I believe these are all reprints/facsimiles due to the condition and vividness of the colors...I don't mean to rain on your parade but that could be the case.
Yeah, the ink and paper colors on many look too saturated.
U.S. locals is an absolute minefield of reprints and forgeries. In some cases individual stamps were reprinted and/or faked by numerous different entities on different occasions, many of them contemporaneously, so age is not a determiner of authenticity. When determining value, it's not just whether an item is a reprint or fake, but WHICH reprint or fake it is...

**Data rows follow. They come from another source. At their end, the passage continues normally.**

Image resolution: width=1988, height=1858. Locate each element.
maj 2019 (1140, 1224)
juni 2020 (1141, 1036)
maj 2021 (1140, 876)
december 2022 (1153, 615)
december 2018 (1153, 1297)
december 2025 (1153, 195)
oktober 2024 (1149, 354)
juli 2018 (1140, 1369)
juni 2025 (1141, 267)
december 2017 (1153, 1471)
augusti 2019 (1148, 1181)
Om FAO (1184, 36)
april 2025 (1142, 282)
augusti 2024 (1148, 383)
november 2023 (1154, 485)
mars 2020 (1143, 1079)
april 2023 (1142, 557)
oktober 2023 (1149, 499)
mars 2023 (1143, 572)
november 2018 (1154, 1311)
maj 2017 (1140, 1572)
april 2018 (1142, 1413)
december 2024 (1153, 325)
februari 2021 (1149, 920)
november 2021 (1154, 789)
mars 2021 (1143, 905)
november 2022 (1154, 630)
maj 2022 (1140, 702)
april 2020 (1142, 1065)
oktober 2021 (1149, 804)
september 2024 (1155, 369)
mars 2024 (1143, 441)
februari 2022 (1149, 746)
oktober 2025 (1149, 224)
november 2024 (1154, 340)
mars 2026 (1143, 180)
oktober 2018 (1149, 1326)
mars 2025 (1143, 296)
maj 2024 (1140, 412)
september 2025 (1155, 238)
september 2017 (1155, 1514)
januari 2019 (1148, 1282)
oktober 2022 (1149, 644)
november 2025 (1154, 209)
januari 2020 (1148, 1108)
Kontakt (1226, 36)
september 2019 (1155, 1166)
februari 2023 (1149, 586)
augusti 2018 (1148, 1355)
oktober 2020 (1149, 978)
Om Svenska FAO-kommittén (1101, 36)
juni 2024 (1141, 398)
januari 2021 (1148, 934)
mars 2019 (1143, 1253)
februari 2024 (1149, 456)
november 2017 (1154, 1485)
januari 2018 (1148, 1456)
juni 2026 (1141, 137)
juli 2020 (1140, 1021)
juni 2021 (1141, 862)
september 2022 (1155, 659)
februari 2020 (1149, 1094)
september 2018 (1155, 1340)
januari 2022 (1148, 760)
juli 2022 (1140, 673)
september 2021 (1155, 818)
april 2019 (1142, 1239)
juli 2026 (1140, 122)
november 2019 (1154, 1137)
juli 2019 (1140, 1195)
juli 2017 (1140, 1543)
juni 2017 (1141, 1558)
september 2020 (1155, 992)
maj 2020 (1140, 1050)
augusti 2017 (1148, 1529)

The minute details of determining legit from non are staggering. I purchased the 3-volume "The Identifier for Carriers, Locals, Fakes, Forgeries and Bogus Posts of the US" by Larry Lyons (1998), and the level of scrutiny and number of details made my head explode.
It is NOT a field for casual or cursory collecting (think Persia on steroids) unless you want to be content with collecting everything as reprints and paying as such.
Seriously... the level of detail and analysis required scares the hell out of me.
It is hard to tell for sure without a larger scan, but the vast majority appear to be S. Allen Taylor fakes (counterfeit printings of real carrier and local post stamps, confederate postmaster provisionals, and sanitary fair stamps) and bogus issues (fantasy stamps that do not imitate a genuine stamp). The S. Allen Taylor fakes and bogus stamps were printed in the early days of stamp collecting in the late 1800s, and are collectible. They would probably bring around $3 per stamp in a bulk lot, some scarcer color / paper varieties could sell for more individually.
Most look like reprints, but they are very collectable. Go to the carriers & locals web page to find out more. You can even download pages for an album.